◆ ESTRATTO DELLA PAGINA:
----------

Perché Tsipras rilancia il contenzioso di guerra con la Germania
“Ci dovete 162 miliardi”
di Salvatore Cannavò
La richiesta di risarcimento per i danni di guerra, fatta da Alexis Tsipras alla Germania, può sembrare una battuta. Ma questa battuta è presente nel programma di Syriza fin dalla sua elaborazione a Salonicco nel settembre scorso. E vale circa 160 miliardi. Non è uno scherzo, insomma, se è vero che ieri il vice-cancelliere tedesco, il socialdemocratico Sigmar Gabriel, ha voluto rispondere con nettezza alle pretese greche: non se ne parla nemmeno.
LA STORIA È VECCHIA quanto la Seconda guerra mondiale. La Grecia fu invasa dalla Germania nazista, che oltre alle morti e ai saccheggi, si fece “prestare” 3,5 miliardi di dollari dell'epoca che non sono mai stati rimborsati. Alla Conferenza di Parigi del 1946 fu inoltre previsto un indennizzo nei confronti di Atene di 7 miliardi di dollari. Entrambe le somme non sono mai state pagate dai governi tedeschi. Attualizzando queste cifre si arriva alla cifra di 162 miliardi di euro indicata da Syriza. Senza contare gli interessi.
Secondo uno studio del Comitato per l'annullamento del debito (Cadtm) se si calcolasse un interesse annuo del 3% si arriverebbe alla cifra enorme di mille miliardi di euro. Cifre stratosferiche che non sembrano rientrare nelle reali intenzioni del governo greco. Nei giorni scorsi, infatti, una speciale commissione presieduta dall’ex direttore generale del Tesoro, Panagiotis Karakousis, ha indicato il debito tedesco nei confronti della Grecia in 11 miliardi di euro. La cifra non contempla la voce riguardante le riparazioni per i danni subiti durante l’occupazione tedesca dal 1941 al 1944 che invece fa parte del conteggio
Per comprendere il contenzioso, però, occorre approfondire due altre vicende: la Conferenza di Londra del 1953, con la quale sono stati annullati gran parte dei debiti di guerra della Germania e il trattato di riunificazione della Germania del 1990 siglato a Mosca.

----------

◆ DATI FORNITI:
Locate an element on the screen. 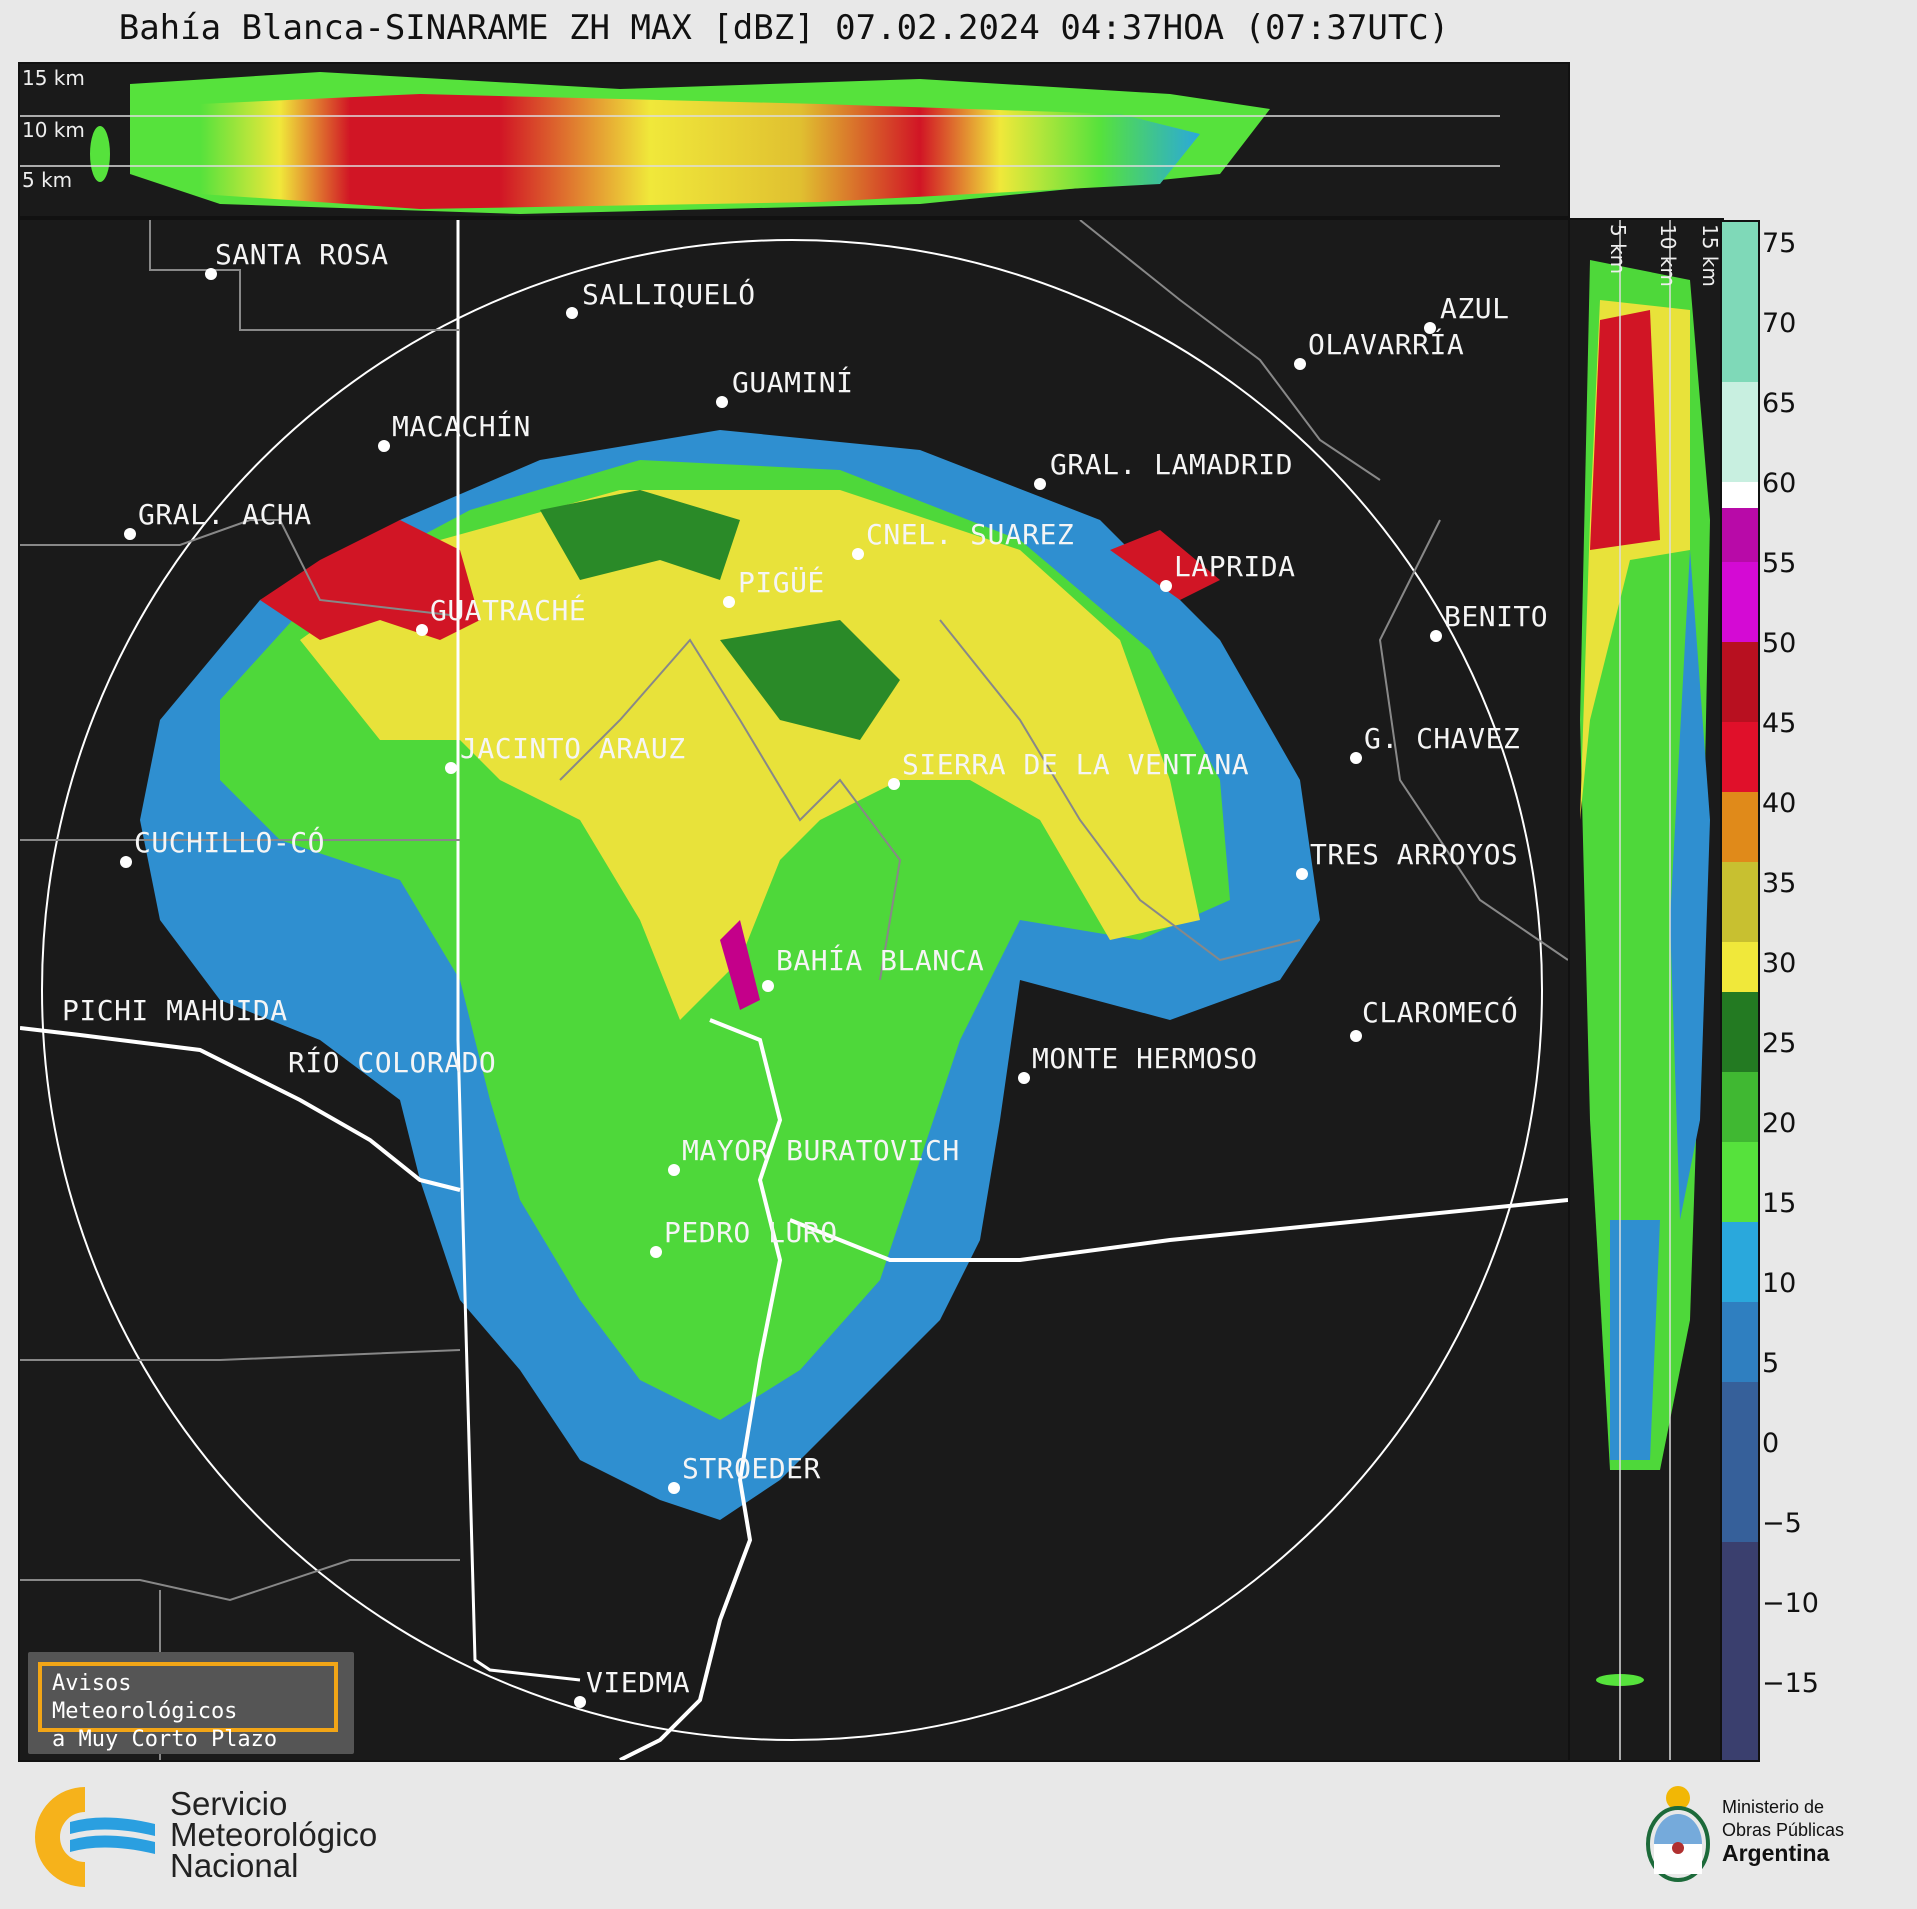  smn-line1: Servicio is located at coordinates (229, 1804).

----------

◆ ATTIVITÀ RICHIESTA: Estrai dall'articolo sul risarcimento di guerra chiesto dalla Grecia alla Germania il passo che va da "di Salvatore Cannavò" fino a "ne parla nemmeno." incluso, riportandolo senza alcuna modifica. L'elenco non ha alcun ruolo in questo lavoro.

◆ RISULTATO DELL'ESERCIZIO:
di Salvatore Cannavò
La richiesta di risarcimento per i danni di guerra, fatta da Alexis Tsipras alla Germania, può sembrare una battuta. Ma questa battuta è presente nel programma di Syriza fin dalla sua elaborazione a Salonicco nel settembre scorso. E vale circa 160 miliardi. Non è uno scherzo, insomma, se è vero che ieri il vice-cancelliere tedesco, il socialdemocratico Sigmar Gabriel, ha voluto rispondere con nettezza alle pretese greche: non se ne parla nemmeno.